Abstract

Abstract Mixed‐halide perovskites have emerged as outstanding light absorbers that enable the fabrication of efficient solar cells; however, their instability hinders the commercialization of such systems. Grain‐boundary (GB) defects and lattice tensile strain are critical intrinsic‐instability factors in polycrystalline perovskite films. In this study, the light‐induced cross‐linking of acrylamide (Am) monomers with non‐crystalline perovskite films is used to fabricate highly efficient and stable perovskite solar cells (PSCs). The Am monomers induce the preferred crystal orientation in the polycrystalline perovskite films, enlarge the perovskite grain size, and cross‐link the perovskite grains. Additionally, the liquid properties of Am effectively releases lattice strain during perovskite‐film crystallization. The cross‐linked interfacial layer functions as an airtight wall that protects the perovskite film from water corrosion.
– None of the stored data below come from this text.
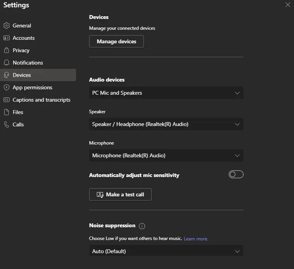Viewport: 294px width, 269px height.
Task: Expand the PC Mic and Speakers dropdown
Action: coord(166,93)
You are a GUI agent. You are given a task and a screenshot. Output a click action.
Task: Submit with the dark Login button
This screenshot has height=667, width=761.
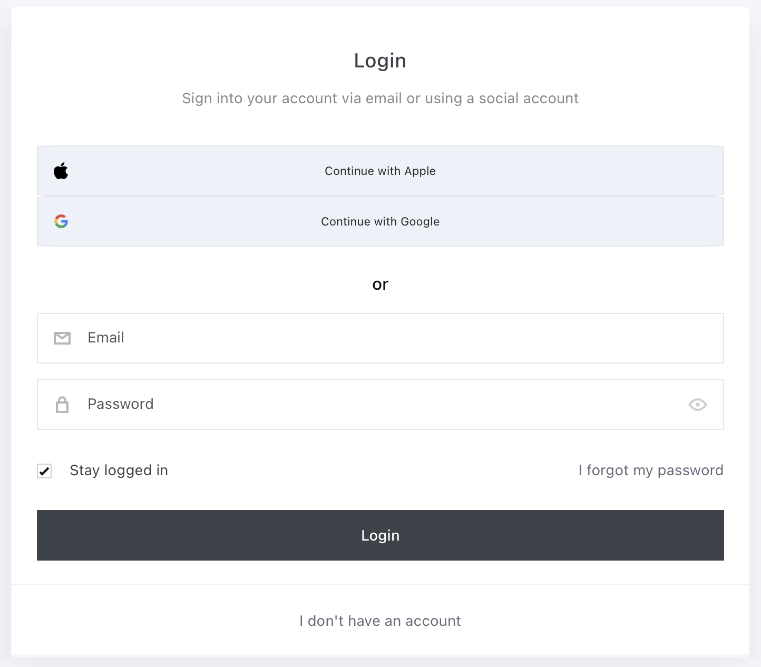click(381, 535)
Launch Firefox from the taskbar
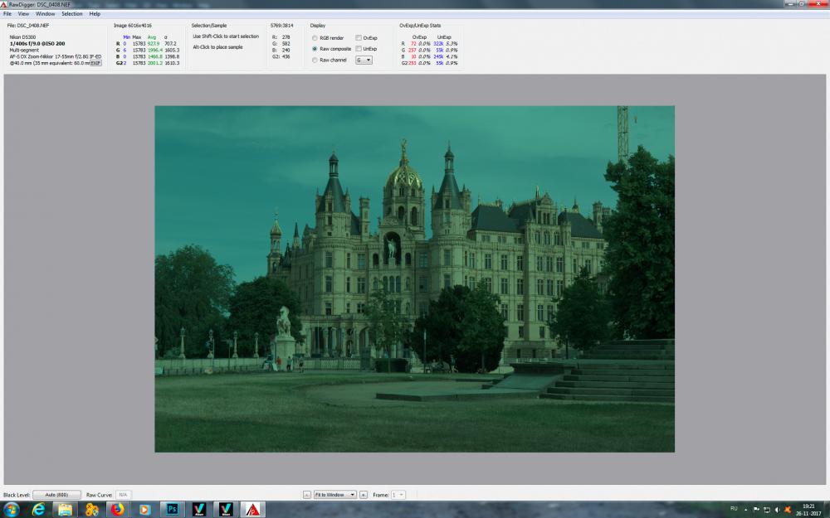830x518 pixels. (x=118, y=510)
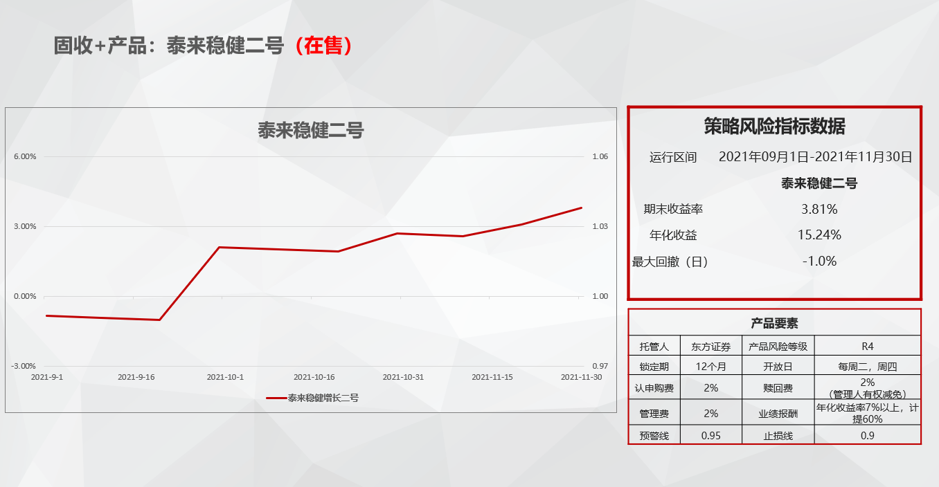Select the "东方证券" custodian cell
The image size is (939, 487).
coord(710,347)
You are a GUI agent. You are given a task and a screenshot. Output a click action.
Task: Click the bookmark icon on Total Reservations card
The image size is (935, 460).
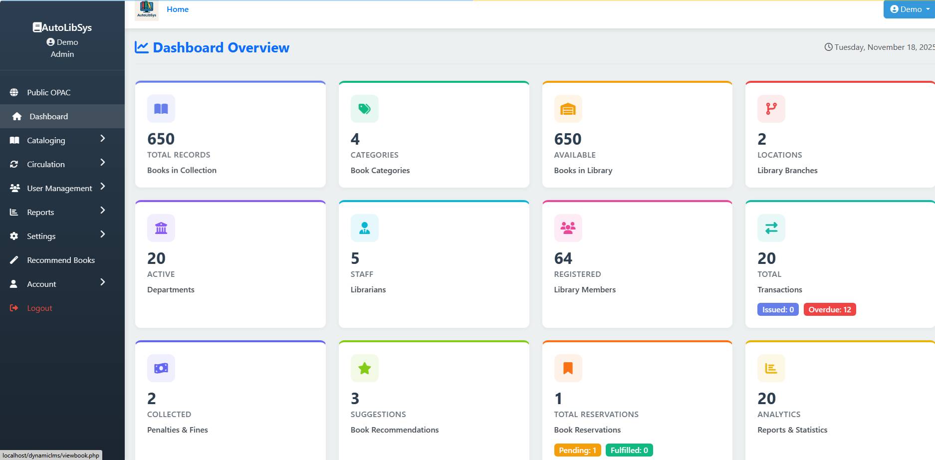coord(568,368)
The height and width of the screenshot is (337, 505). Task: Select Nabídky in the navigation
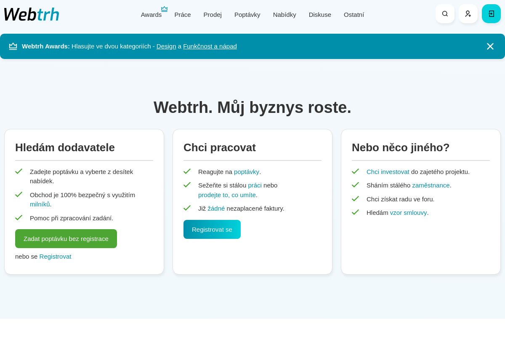tap(284, 14)
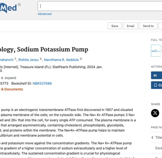Image resolution: width=162 pixels, height=158 pixels.
Task: Open author Narothama R. Aeddula link
Action: point(61,60)
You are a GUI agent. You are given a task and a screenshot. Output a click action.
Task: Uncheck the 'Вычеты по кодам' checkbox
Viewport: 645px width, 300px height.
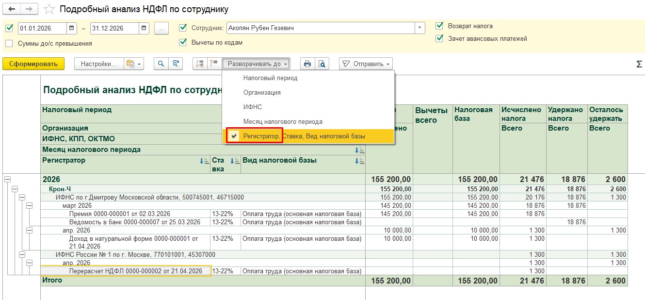(x=183, y=42)
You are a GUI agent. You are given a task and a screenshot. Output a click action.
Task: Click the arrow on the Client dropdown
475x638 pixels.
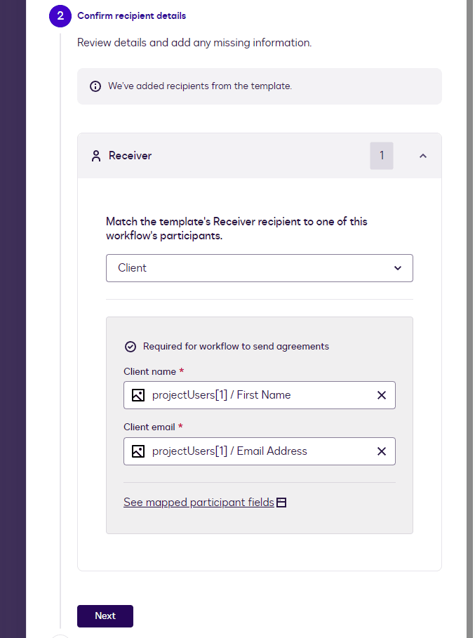[x=398, y=268]
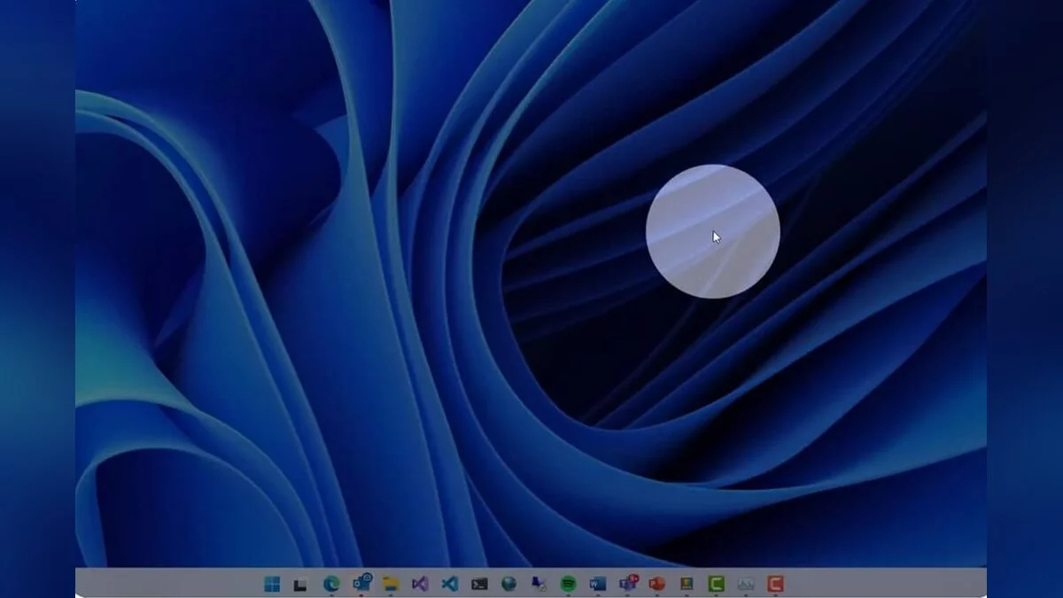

Devices fabricated using the proposed strategy show an excellent power conversion efficiency (PCE) of 24.45% with an open‐circuit voltage ( V OC ) of 1.199 V, which, to date, is the highest V OC reported for hybrid PSCs with electron transport layers (ETLs) comprised of TiO 2 . Large‐area PSC modules fabricated using the proposed strategy show a power conversion efficiency of 20.31% (with a high fill factor of 77.1%) over an active area of 33 cm 2 , with excellent storage stability.